特徴的なのは、隠れる側がトランシーバーで会話できる一方、その音が鬼に察知されるリスクを常に抱えている点だ。協力と危険が表裏一体になっており、単純な隠密ゲームではなく、情報共有そのものが戦略判断になる。また、マップ内を徘徊する「第三の存在」が状況を撹乱し、ヒト対鬼という単純な構図に変化を与えている。

今回のCBTでは、2024年11月開催のHORROR GAME SHOW Vol.1で展示された体験版をベースに、行動選択や駆け引きを強化する複数のアップデートが反映されている。非対称ゲームで課題になりやすい役割間の有利不利や緊張感の持続について、調整が進められている段階と言えるだろう。

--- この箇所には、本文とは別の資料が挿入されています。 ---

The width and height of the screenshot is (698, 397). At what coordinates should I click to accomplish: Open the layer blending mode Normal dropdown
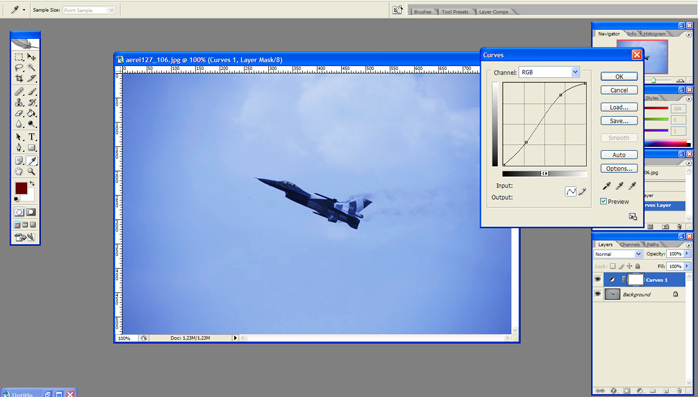tap(618, 254)
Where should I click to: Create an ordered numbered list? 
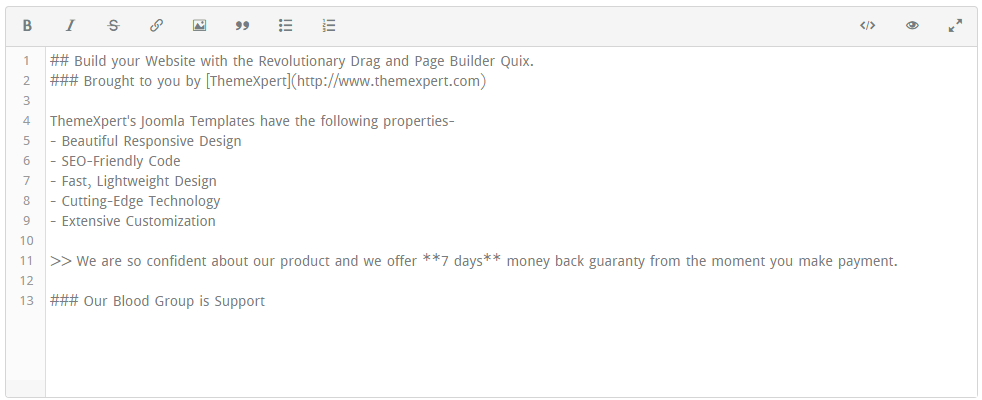tap(329, 26)
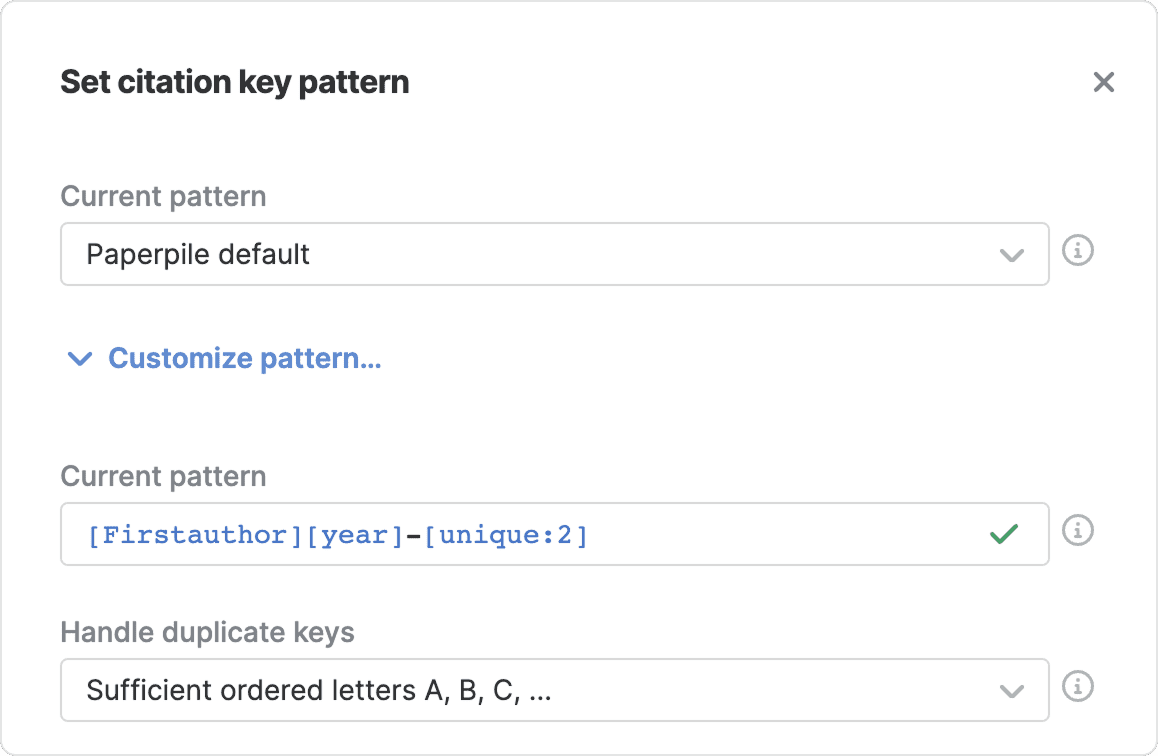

本作のもう一つの特徴は、開発プロセスそのものを公開し、プレイヤーと共有する姿勢にある。CBT期間中には、ぴくせれ~ど!による生配信形式の体験会が予定されており、あえて未完成のビルドを使いながら、操作感やバランスについて率直な意見交換が行われる。これは完成品を一方的に提示する従来型の開発とは異なり、インディーならではの距離感を活かした手法だ。

所感・考察

『かくれ鬼』は、非対称ホラーという既存ジャンルをなぞるだけでなく、「短時間」「情報共有のリスク」「第三勢力」という要素を組み合わせることで、遊び方の密度を高めようとしている点が興味深い。VTuberによる開発参加や公開型のCBTは話題性に目が向きがちだが、本質的な価値は、プレイヤーのフィードバックを前提とした設計思想にある。最終的な評価はバランス調整次第ではあるものの、実験的な試みとしては十分に意義のあるプロジェクトと言えるだろう。